* **Collected data entries**
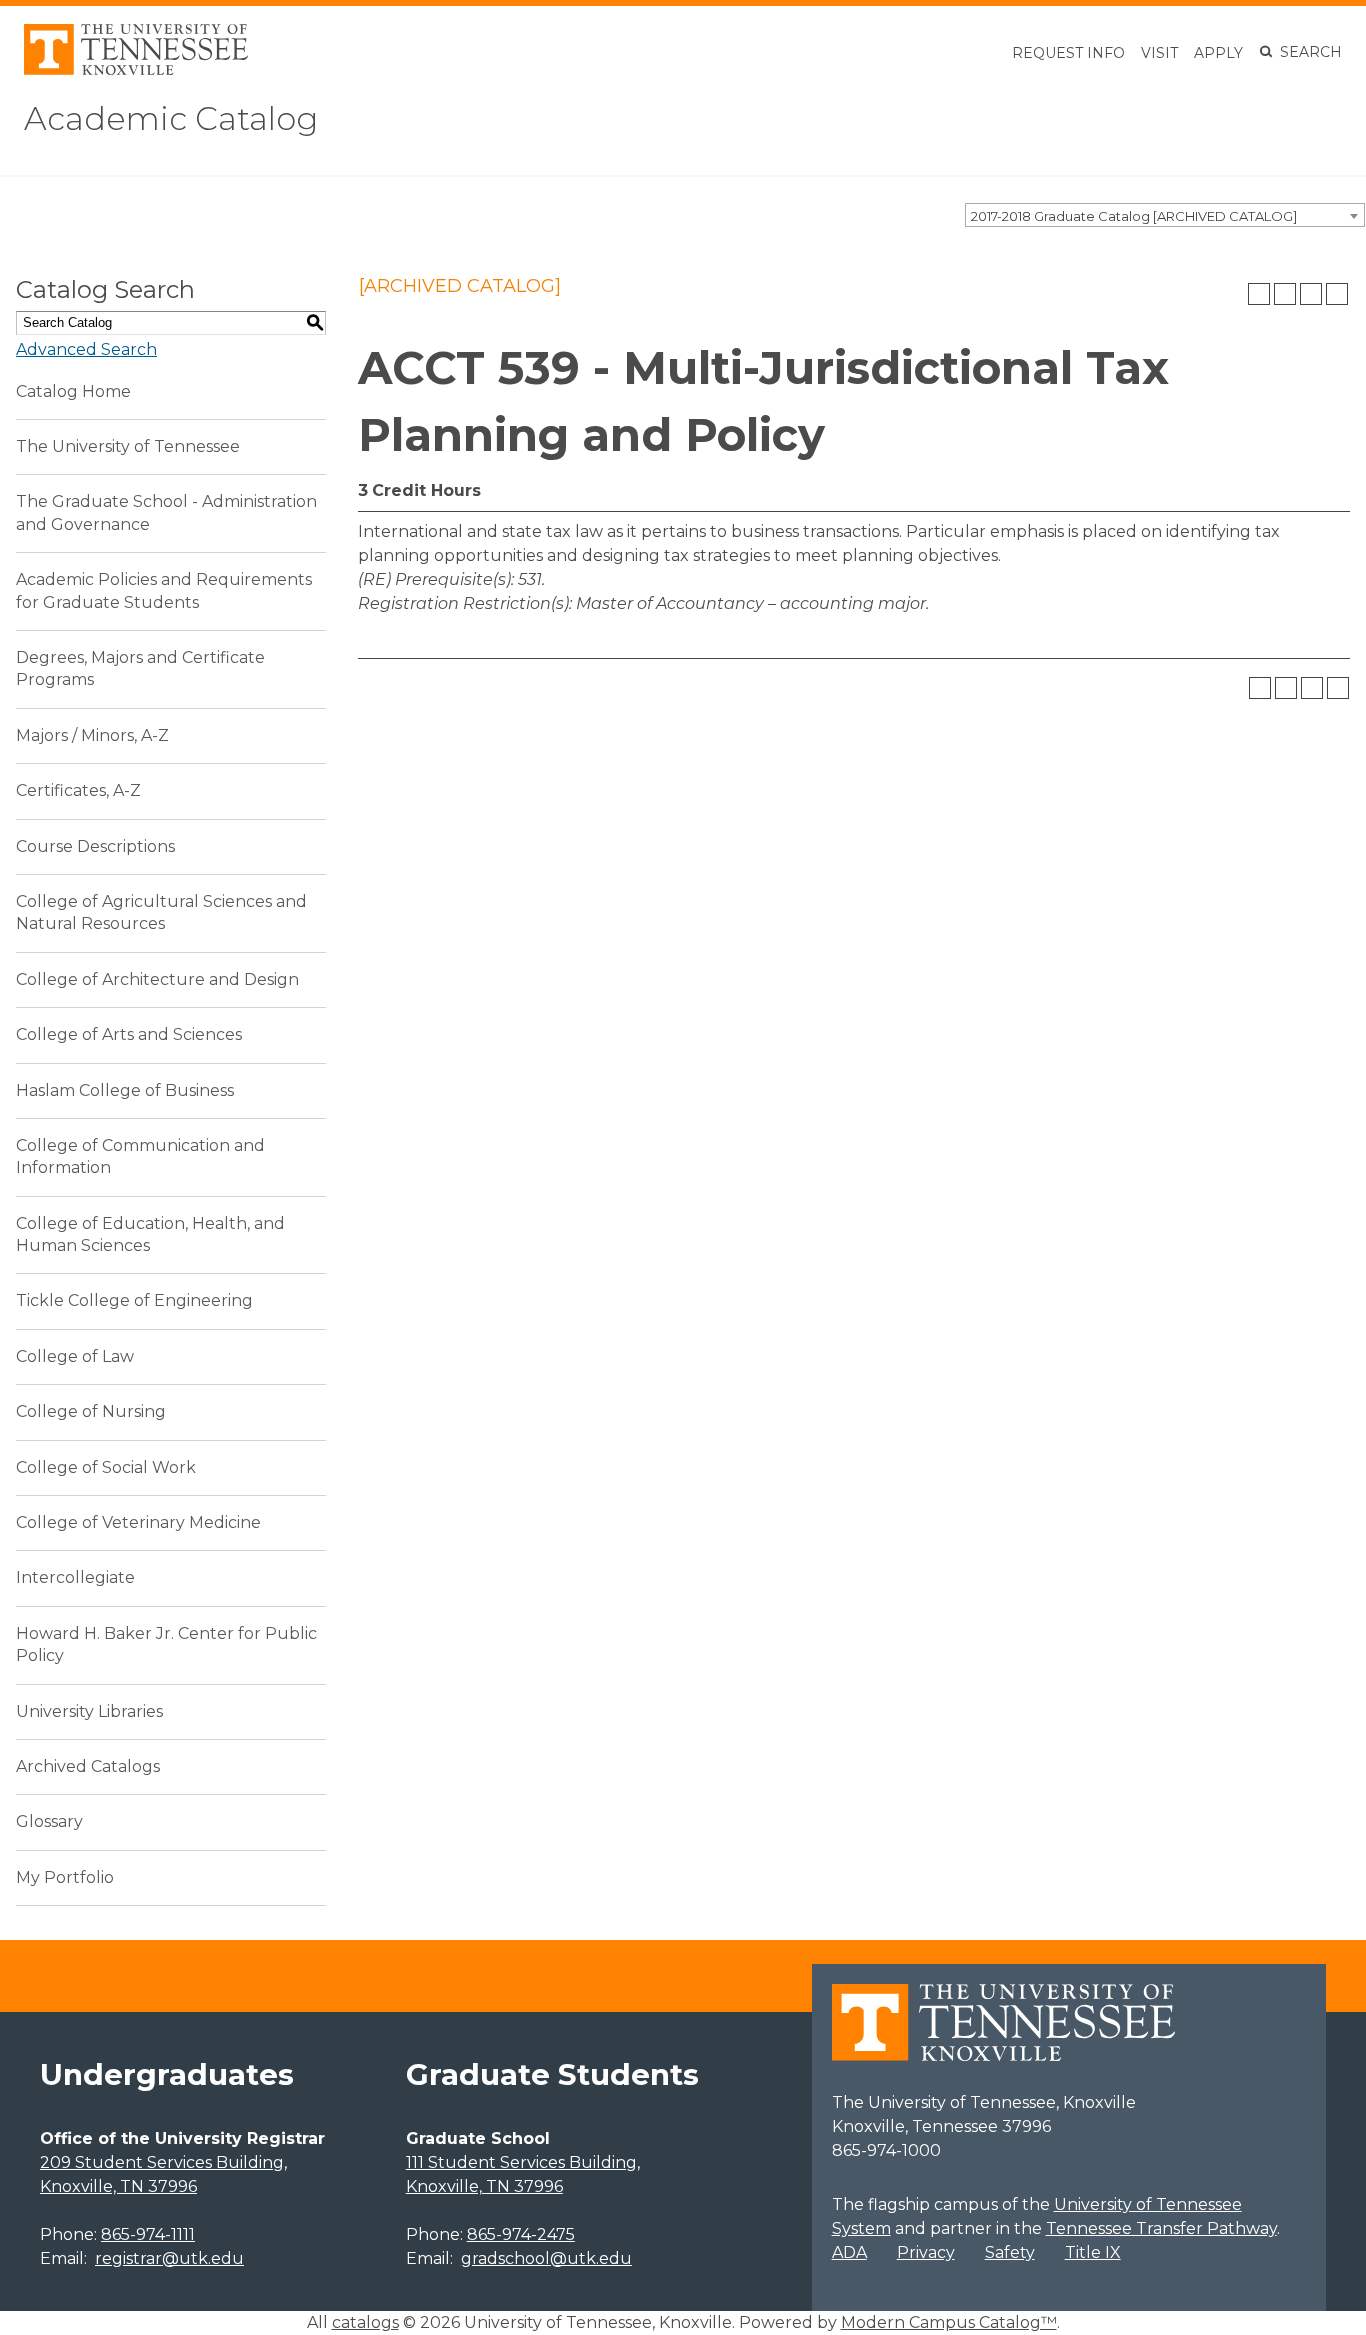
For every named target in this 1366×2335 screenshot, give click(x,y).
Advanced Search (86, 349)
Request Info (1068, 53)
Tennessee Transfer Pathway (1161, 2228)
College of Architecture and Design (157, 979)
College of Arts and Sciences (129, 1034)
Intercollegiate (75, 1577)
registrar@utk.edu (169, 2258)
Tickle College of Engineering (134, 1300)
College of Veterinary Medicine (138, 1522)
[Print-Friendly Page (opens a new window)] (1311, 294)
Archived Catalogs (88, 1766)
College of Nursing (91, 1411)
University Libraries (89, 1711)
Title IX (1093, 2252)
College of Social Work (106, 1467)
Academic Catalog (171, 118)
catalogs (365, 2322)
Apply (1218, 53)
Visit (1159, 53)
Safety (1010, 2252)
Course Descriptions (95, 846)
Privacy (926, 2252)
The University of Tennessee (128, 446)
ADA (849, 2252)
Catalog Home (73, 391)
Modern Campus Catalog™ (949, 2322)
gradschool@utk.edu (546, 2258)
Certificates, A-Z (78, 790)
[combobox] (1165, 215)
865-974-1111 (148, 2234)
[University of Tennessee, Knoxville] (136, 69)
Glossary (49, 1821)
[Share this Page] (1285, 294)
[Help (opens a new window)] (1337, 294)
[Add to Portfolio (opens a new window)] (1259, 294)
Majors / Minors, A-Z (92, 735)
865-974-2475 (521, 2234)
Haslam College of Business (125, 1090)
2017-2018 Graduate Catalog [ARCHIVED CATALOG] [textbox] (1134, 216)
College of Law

* **INSTRUCTIONS TO FOLLOW**
Output the entries above exactly. Drop the pictures.

* **TASK RESPONSE**
For every named target in this 1366×2335 screenshot, give click(x,y).
Advanced Search (86, 349)
Request Info (1068, 53)
Tennessee Transfer Pathway (1161, 2228)
College of Architecture and Design (157, 979)
College of Arts and Sciences (129, 1034)
Intercollegiate (75, 1577)
registrar@utk.edu (169, 2258)
Tickle College of Engineering (134, 1300)
College of Veterinary Medicine (138, 1522)
[Print-Friendly Page (opens a new window)] (1311, 294)
Archived Catalogs (88, 1766)
College of Nursing (91, 1411)
University Libraries (89, 1711)
Title IX (1093, 2252)
College of Social Work (106, 1467)
Academic Catalog (171, 118)
catalogs (365, 2322)
Apply (1218, 53)
Visit (1159, 53)
Safety (1010, 2252)
Course Descriptions (95, 846)
Privacy (926, 2252)
The University of Tennessee (128, 446)
ADA (849, 2252)
Catalog Home (73, 391)
Modern Campus Catalog™ (949, 2322)
gradschool@utk.edu (546, 2258)
Certificates, A-Z (78, 790)
[combobox] (1165, 215)
865-974-1111 (148, 2234)
[University of Tennessee, Knoxville] (136, 69)
Glossary (49, 1821)
[Share this Page] (1285, 294)
[Help (opens a new window)] (1337, 294)
[Add to Portfolio (opens a new window)] (1259, 294)
Majors / Minors, A-Z (92, 735)
865-974-2475 (521, 2234)
Haslam College of Business (125, 1090)
2017-2018 Graduate Catalog [ARCHIVED CATALOG] [textbox] (1134, 216)
College of Law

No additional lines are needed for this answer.